WHAT IS EXPECTED |
From the entries that follow, copy each line in which "address" appears.

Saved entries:
○ ○ ○ ○ ○ ○ ○

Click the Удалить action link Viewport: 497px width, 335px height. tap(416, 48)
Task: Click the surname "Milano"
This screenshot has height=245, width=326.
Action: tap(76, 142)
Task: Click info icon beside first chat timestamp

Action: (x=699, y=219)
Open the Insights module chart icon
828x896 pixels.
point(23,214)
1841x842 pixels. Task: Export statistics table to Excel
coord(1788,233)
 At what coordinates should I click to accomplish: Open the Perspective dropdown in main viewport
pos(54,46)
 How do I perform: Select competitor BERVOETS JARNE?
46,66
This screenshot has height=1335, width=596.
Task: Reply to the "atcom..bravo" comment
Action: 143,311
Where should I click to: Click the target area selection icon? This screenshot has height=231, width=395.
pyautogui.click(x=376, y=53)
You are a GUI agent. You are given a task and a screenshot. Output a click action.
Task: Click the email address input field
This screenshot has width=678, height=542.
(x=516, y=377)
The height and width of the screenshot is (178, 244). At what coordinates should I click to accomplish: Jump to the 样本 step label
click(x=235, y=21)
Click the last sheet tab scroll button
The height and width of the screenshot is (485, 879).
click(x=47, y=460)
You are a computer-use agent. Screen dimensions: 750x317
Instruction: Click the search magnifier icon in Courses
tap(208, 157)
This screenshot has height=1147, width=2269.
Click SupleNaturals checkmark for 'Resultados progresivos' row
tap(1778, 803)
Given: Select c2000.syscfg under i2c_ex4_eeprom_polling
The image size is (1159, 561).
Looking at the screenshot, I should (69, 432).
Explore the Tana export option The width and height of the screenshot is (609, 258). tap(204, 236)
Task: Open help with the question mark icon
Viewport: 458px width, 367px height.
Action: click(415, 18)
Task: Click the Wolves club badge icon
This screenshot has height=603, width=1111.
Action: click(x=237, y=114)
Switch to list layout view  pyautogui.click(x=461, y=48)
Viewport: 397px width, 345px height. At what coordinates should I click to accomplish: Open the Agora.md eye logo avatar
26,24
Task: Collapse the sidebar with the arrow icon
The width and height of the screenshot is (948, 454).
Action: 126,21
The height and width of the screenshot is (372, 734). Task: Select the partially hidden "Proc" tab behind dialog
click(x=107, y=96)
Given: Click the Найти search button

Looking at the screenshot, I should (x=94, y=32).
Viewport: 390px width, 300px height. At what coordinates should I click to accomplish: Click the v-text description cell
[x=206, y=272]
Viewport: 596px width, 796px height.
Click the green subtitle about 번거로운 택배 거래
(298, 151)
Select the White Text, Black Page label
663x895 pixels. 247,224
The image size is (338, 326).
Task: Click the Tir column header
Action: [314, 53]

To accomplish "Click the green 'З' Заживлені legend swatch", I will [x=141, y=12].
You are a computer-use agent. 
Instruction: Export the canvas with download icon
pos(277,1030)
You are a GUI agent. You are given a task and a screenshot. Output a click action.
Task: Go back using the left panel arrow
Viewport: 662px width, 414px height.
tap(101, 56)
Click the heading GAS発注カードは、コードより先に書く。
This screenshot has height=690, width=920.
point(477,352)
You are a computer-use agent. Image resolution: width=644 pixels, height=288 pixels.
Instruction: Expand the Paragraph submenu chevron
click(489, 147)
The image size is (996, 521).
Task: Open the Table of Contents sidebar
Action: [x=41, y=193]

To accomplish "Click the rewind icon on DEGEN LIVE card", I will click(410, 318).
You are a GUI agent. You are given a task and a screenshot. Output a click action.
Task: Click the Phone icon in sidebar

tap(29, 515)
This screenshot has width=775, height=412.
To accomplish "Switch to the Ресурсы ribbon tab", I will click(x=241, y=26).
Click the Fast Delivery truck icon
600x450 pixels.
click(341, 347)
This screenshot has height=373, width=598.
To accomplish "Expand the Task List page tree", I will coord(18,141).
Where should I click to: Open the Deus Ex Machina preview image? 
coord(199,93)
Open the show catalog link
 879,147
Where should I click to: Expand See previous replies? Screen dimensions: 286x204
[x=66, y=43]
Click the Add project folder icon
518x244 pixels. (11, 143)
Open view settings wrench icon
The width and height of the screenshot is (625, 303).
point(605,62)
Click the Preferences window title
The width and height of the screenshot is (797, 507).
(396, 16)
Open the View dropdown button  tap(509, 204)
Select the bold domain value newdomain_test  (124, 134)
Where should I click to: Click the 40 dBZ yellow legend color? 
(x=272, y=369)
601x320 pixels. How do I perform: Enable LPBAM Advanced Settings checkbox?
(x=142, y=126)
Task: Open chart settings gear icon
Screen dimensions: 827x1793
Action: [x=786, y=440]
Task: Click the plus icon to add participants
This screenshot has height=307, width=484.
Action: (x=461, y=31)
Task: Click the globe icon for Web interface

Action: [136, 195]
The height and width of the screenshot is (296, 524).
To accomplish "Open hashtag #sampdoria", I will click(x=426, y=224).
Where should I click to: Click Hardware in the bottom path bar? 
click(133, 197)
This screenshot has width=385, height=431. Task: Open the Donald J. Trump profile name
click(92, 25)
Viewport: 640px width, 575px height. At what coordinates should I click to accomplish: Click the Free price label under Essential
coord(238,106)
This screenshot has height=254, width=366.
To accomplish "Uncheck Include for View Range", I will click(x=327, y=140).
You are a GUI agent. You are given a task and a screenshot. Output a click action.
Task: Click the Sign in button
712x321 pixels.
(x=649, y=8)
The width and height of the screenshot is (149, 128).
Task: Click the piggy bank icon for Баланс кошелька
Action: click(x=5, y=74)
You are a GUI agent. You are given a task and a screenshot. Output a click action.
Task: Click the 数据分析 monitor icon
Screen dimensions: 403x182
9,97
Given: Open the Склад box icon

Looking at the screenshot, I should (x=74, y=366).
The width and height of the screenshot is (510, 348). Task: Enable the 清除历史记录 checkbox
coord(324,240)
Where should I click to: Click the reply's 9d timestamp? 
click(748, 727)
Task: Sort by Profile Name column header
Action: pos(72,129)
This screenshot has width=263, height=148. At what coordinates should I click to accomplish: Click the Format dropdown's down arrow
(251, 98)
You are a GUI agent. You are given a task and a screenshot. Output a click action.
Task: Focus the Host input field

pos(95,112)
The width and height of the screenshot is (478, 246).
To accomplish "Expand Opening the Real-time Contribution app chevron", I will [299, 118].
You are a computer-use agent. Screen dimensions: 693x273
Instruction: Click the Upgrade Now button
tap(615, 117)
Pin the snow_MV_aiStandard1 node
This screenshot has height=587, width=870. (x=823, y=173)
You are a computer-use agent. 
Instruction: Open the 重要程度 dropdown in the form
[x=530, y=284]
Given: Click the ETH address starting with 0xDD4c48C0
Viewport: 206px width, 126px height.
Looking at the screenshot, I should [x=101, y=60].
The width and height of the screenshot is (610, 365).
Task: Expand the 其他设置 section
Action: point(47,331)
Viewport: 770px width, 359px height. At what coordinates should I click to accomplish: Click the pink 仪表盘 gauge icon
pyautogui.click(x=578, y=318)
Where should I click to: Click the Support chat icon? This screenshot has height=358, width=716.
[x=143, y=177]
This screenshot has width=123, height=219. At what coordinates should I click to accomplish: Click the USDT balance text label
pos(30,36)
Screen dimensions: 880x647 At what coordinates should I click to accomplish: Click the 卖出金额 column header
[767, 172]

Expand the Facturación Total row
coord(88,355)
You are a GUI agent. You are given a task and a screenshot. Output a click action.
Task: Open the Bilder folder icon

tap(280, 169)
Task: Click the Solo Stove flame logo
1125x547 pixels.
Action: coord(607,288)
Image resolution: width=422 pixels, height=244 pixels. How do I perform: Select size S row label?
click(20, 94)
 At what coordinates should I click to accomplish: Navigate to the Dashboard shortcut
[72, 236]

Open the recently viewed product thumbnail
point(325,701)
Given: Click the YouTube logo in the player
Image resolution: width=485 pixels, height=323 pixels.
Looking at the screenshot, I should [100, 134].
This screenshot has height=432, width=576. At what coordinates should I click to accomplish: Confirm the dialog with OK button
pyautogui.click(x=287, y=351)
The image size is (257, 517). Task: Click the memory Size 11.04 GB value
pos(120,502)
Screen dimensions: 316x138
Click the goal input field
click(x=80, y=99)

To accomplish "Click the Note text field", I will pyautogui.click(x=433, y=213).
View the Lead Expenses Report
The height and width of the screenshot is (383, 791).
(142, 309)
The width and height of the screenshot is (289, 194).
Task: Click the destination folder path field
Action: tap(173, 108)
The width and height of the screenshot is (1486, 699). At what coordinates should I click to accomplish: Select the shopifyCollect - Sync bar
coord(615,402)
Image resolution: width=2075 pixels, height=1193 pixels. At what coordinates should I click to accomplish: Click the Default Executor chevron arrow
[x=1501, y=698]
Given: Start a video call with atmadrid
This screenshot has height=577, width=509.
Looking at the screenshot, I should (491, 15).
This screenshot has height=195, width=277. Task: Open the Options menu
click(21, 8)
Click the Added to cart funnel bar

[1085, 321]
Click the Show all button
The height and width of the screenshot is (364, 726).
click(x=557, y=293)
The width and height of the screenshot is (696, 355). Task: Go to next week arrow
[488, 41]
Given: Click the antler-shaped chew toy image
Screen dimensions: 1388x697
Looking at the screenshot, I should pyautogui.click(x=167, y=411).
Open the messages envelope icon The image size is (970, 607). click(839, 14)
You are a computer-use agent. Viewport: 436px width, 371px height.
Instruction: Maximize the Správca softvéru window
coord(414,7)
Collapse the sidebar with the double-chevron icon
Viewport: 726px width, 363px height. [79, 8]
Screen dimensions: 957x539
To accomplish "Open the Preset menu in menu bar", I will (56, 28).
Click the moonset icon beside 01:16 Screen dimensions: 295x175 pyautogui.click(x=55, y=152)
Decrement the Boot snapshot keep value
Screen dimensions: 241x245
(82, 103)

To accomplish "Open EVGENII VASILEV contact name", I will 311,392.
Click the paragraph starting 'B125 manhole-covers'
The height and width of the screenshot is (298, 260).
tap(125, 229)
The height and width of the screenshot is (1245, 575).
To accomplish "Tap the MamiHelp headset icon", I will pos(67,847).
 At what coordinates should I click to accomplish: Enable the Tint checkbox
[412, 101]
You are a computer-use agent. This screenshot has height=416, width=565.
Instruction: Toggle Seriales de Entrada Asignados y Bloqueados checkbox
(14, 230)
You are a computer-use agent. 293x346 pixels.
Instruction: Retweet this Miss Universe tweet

○ ○ ○ ○ ○ ○ ○

EXPECTED ANSWER |
Task: Click the email address input field
Given: Click the ETH address starting with 0xDD4c48C0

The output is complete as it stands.